O governo, através do Ministro da Justiça, editou a Portaria 80/2017
com a qual cria um grupo de trabalho para ajudá-lo a tomar as decisões
que afetam nosso direito à terra. Essa portaria desrespeita as normas
constitucionais porque transfere a um grupo de pessoas a opinião e
decisão final sobre a demarcação de qualquer terra indígena, função que é
do órgão indigenista oficial-Funai- e que segue regras estabelecidas
pelo decreto 1775/1996 e pela Portaria 14/1996. A portaria desqualifica a
Funai retira dela, de forma ilegítima, a responsabilidade de realizar
estudos de identificação e delimitação das nossas terras.
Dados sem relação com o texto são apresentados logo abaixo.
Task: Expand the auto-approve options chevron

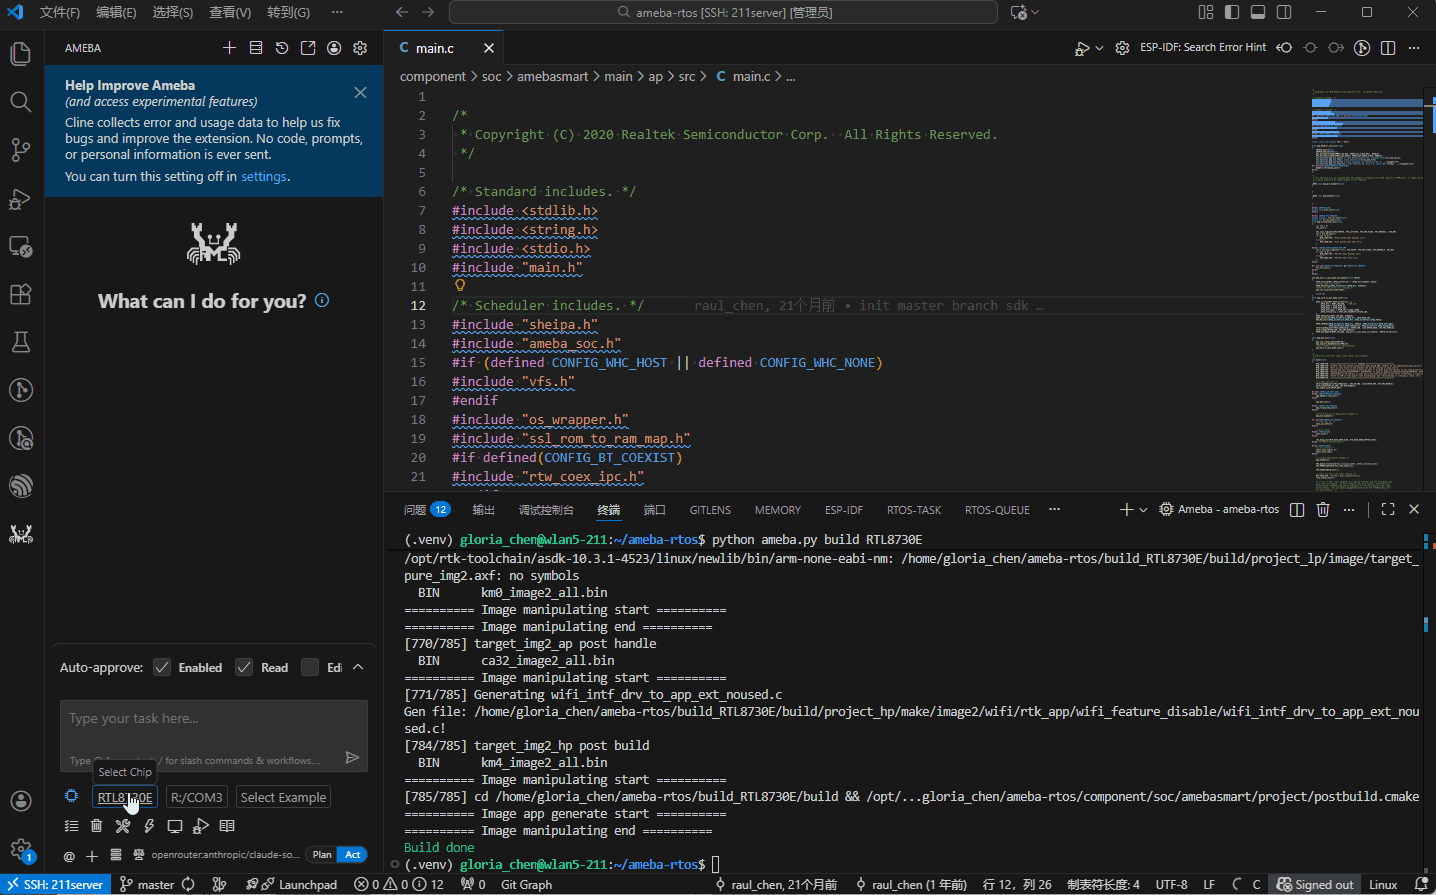Action: pyautogui.click(x=358, y=667)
A portaria
80/2017 é ilegal porque foi editada sem nos consultarem e passando por
cima de todas as normas jurídicas, inclusive as internacionais, a
exemplo da Convenção 169 da Organização Internacional do Trabalho,
ratificada pelo Brasil.

Reclamamos o direito de sermos ouvidos, de sermos consultados e de
sermos esclarecidos sobre os temas que nos dizem respeito, como está
estabelecido na lei. Nos últimos tempos, temos recebido notícias de
mudanças nos órgãos que nos prestam assistência, onde colocam e retiram
pessoas sem nos ouvir, bem como apresentam propostas de alteração no
modo como nossas terras serão demarcadas e reconhecidas, mudanças nas
leis, e tudo isso afeta diretamente a nossa vida, mas acima de tudo, o
fato é que nunca somos consultados.
Querem, mesmo na ilegalidade, estabelecer que as terras demarcadas ao
longo de décadas passem por um processo de revisão e modificação de
limites; pretendem anular os procedimentos de demarcações que estão
sendo realizados; visam impedir que novas terras venham a ser
demarcadas; querem impor na sistemática de demarcação critérios que
inviabilizam o nosso direito, como é o caso do chamado “marco temporal
da Constituição Federal de 1988”, onde, segundo esse argumento, nossos
povos não teriam direito se não estavam vivendo sobre as terras
reivindicadas na data de 05 de outubro de 1988.
Na prática, estão querendo dizer que os povos indígenas deixaram de
existir a partir do ano de 1988, embora nossos povos habitem essas
terras muito antes dos juruá chegarem. Aliás, outras Constituições
feitas no Brasil reconheciam nosso direito à terra, antes do ano de
1988, por isso, para nós, esse marco não pode ser considerado para a
definição de nosso direito.
Nós resistimos ao extermínio, enfrentamos as guerras de exércitos
contra o nosso povo, e aqui queremos lembrar Sepé Tiaraju e todos os
Guarani que com ele lutaram para mostrar que “esta terra tem dono”. Nós
lutaremos com coragem, porque acreditamos que um dia haverá justiça. E
vamos continuar acreditando, apesar das decisões do atual governo serem
contrárias aos direitos de nossos Povos, numa evidente manifestação de
que para este governo os indígenas são insignificantes.
Nós acreditamos na força de nosso povo. Nós homens, mulheres e
crianças seguimos, caminhando e acreditando num futuro com justiça, com
terra demarcada e liberdade. Confiamos em nossos Karaí e Kunhã-Karaí,
nossos velhos que orientam e alimentam a nossa esperança. Vamos seguir,
sempre, amparados pelos nossos costumes, crenças, tradições e pelos
ensinamentos de nossos ancestrais. Nossa luta é por justiça e a justiça
só pode acontecer quando todas as nossas terras forem respeitadas.
Coxilha da Cruz, dia de Sepé Tiaraju, 07 de fevereiro de 2017.